● **Written task 1**
Swap "technique" for "method" in the part of the case expression page that opens with the words containing "Secondly, we explain" and closes with "x is provable.", then write out that part.

● **Given passage**
----

Case Expression

The source code for this module: PartI/Case.ard
The source code for the exercises: PartI/CaseEx.ard

In this module we discuss three themes.

Firstly, we discuss case expressions and alternatives to them in the form of the helper functions. We also compare \case to \elim, point out at peculiarities of using case expressions in a dependently typed language and explain pattern matching on idp in \case.

Secondly, we explain a technique of views, allowing to define custom pattern matching principles.

Finally, we discuss an important class of predicates: decidable predicates, which are precisely the predicates P : A -> \Type such that for every x : A either P x or the negation of P x is provable.

filter via \case and via helper

Case expressions, like in Haskell, can be used for pattern matching on arbitrary expressions. For example, let us define the function filter that removes from a list xs : List A all elements that do not satisfy some predicate p : A -> Bool:

\func filter {A : \Type} (p : A -> Bool) (xs : List A) : List A \elim xs
  | nil => nil
  | cons x xs => \case p x \with {
    | true => cons x (filter p xs)
    | false => filter p xs

Here we used case expression for pattern matching on the expression p x. Alternatively, we could introduce a helper function, defined by pattern matching, and invoke it in the place of \case usage:

\func filter' {A : \Type} (p : A -> Bool) (xs : List A) : List A \elim xs
  | nil => nil
  | cons x xs => helper (p x) x (filter p xs)
    \func helper {A : \Type} (b : Bool) (x : A) (r : List A) : List A \elim b
      | true => cons x r
      | false => r

Actually, every usage of case expression can be replaced in this way with an invocation of a helper function. It is just sometimes more convenient to use short case expressions instead of introducing countless amount of helpers.

Exercise 1: Implement any sorting algorithm using \case for pattern matching on the result of comparison of elements of a list.

----

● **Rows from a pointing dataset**
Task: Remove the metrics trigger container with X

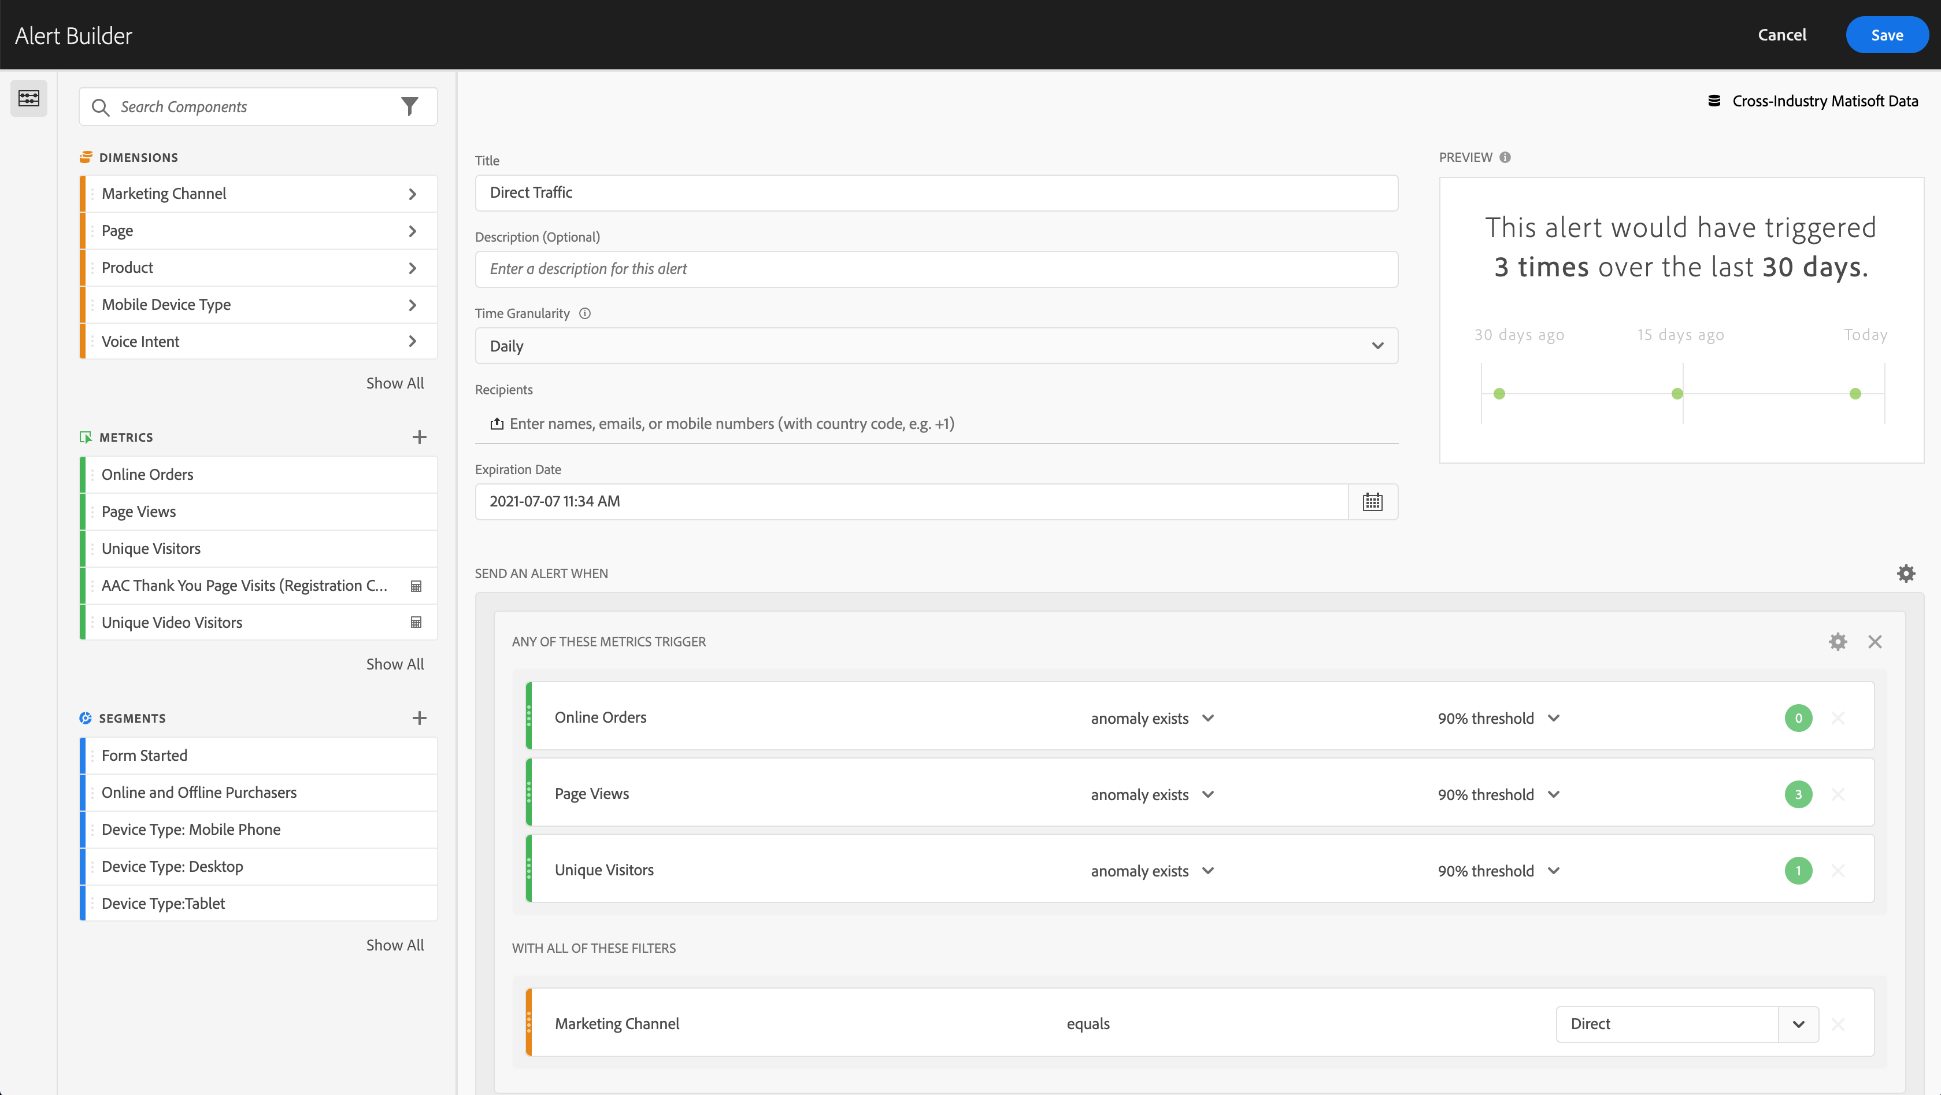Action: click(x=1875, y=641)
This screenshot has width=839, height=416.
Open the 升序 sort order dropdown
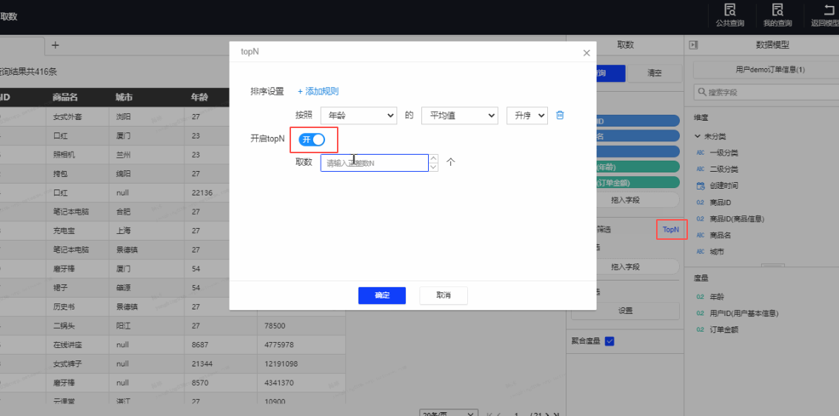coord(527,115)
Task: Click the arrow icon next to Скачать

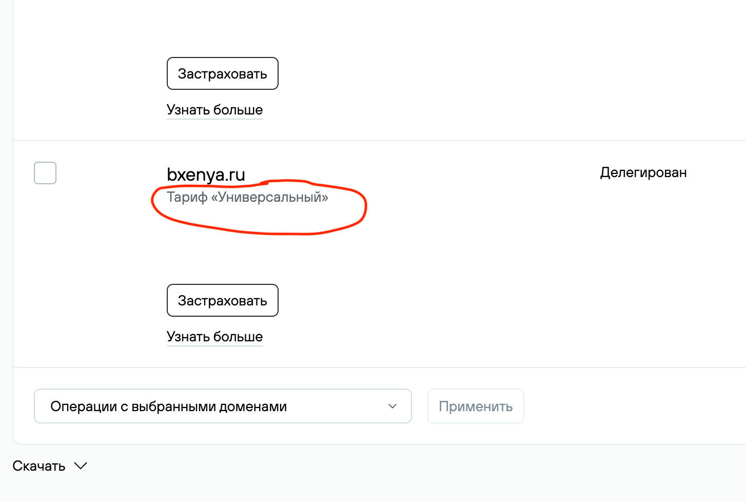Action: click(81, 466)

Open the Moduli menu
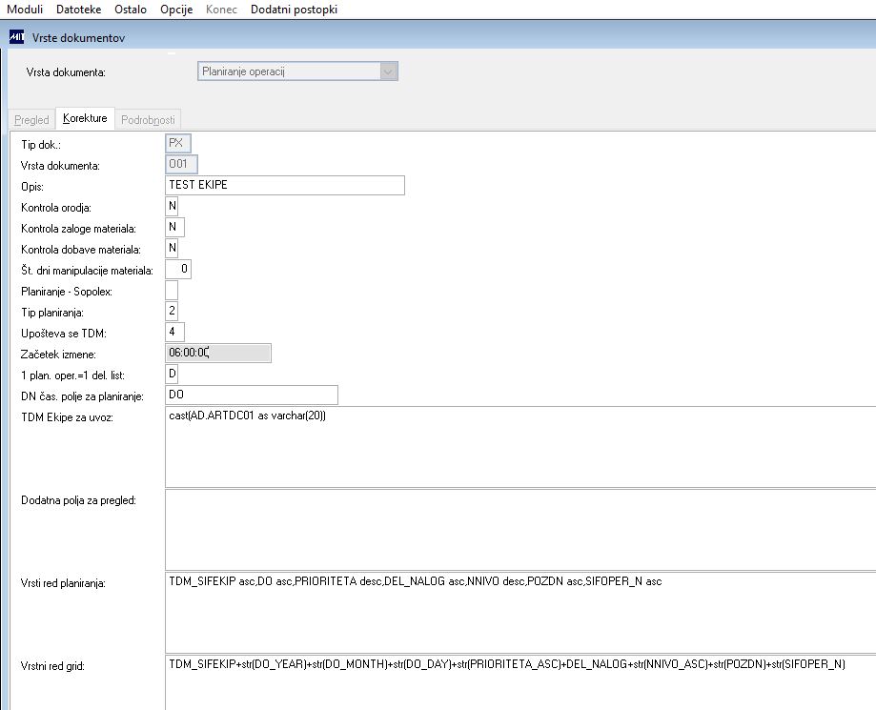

----

● **Written task 2**
Output the part of the rows that opens with the line containing "Task: Click the arrow icon next to Скачать" and runs through the end of the rows, both ends included, leaving the pictures out.

● **Expected answer 1**
Secondly, we explain a method of views, allowing to define custom pattern matching principles.

Finally, we discuss an important class of predicates: decidable predicates, which are precisely the predicates P : A -> \Type such that for every x : A either P x or the negation of P x is provable.

● **Expected answer 2**
Task: Click the arrow icon next to Скачать

Action: click(81, 466)

Open the Moduli menu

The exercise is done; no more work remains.